Friday, August 22, 2014

Der Schockwellenreiter


"Es gibt zwei Arten von Narren: Der eine sagt 'Das ist alt und deshalb gut.' 
Der andere sagt 'Das ist neu und deshalb besser.'"
John Brunner


Amazon Antiquariat
Nachdem ich mit dem üblichen Rant über die Gefahren des Internets und der neuen Technik hergezogen bin, ist auch eine gewisse Nachdenklichkeit eingetreten. Die neuen Technologien werden nicht verschwinden, sondern rasant in unseren Alltag integriert werden - das steht nicht in Frage. Viel interessanter ist: Wie gehen wir damit um? Das World Wide Web zum Beispiel ist mal gerade 25 Jahre alt, steckt sprichwörtlich noch in den Kinderschuhen und ist schon jetzt nicht mehr aus unserem Leben wegzudenken. Einer der erste Erwähnungen eines weltweiten Datennetzes und dessen soziologischen Folgen war 1975 in einem Science Fiction: "Der Schockwellenreiter" von John Brunner, eine Dystopie über eine vernetzten Gesellschaft. Einer der Hauptthemen in dem Buch war die Kontrolle über das weltweite Datennetzwerk und die Auswirkungen auf die Gesellschaft. Nun, da Opas verstopfter Stuhlgang gerne auf eine unglückliche Kindheit zurückgeführt wird, ist mein Misstrauen gegenüber gewissen neuen Formen der Technik wohl das Lesen der falschen Bücher zuzuschreiben. Manche bezeichen das Buch gern auch als den Urvater des Cyberpunks, der sich vor allem dadurch auszeichnet, dass die Welt durch den Fortschritt der Technologie keine bessere geworden ist. Ein Credo, dass ich gerne und oft predige, aber eigentlich nicht das meine ist. Die nackte Wahrheit: Ich bin definitiv nicht der Narr, der meint "das ist alt und deshalb gut". Ich liebe Technik, HighTech Junk und die Erfindung des Internets, das mich vom Besuch staubiger Bibliotheken und den Axtmördern befreit hat, die sich üblicherweise dort als Personal tarnen.

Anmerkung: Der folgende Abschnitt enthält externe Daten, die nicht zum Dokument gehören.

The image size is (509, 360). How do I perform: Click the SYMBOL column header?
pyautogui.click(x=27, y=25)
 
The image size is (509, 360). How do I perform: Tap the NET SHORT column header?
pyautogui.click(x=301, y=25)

Auch wenn "Der Schockwellenreiter" fast 40 Jahre auf dem Buckel hat, und manche Beschreibungen unserer heutigen Gegenwart eher zu belächeln sind, kann man sich das eine oder andere in Bezug auf das Internet, Big Data und dem Internet der Dinge abgreifen.


Privatsphäre, Datenschutz und der Zugriff auf die gesammelten Daten ist in der Dystopie nur Mitglieder großer Unternehmen oder gewissen Staatsdienern zugestanden, kurz: Wer der richtigen Gang aka Corporation / Goverment angehört, genießt ungebremsten Zugriff auf die Daten und kann diese manipulieren. Ich bin gestern über die Haushälterin hergefallen? Der Vorfall existiert nicht mehr im System, nachdem ich diesen gelöscht habe und die Anzeige bei der Polizei wird in eine Selbstanzeige wegen Diebstahls geändert. Da läßt sich dramaturgisch einiges zusammen basteln - weckt den Paranoiker in euch und lasst eure Fantasie spielen. Der wichtige Punkt jedoch ist, dass John Brunner gut die wirtschaftliche und politische Diskrepanz zwischen den Bevölkerungsgruppen beschrieben hat, welche durch die Ungleichheit des Datenzugriffs entsteht. Wer überwacht wird hat nur marginal Kontrolle über sein Leben - die Richtung geben diejenigen vor, die Ihre Finger auf den Daten haben. Diese Dystopie aus den 70er wird nicht zwangsläufig mit dem Internet der Dinge eintreten - davon bin ich überzeugt -, aber gesundes Misstrauen ist angebracht. Wer greift in naher Zukunft meine Daten ab und wie werden diese verwendet?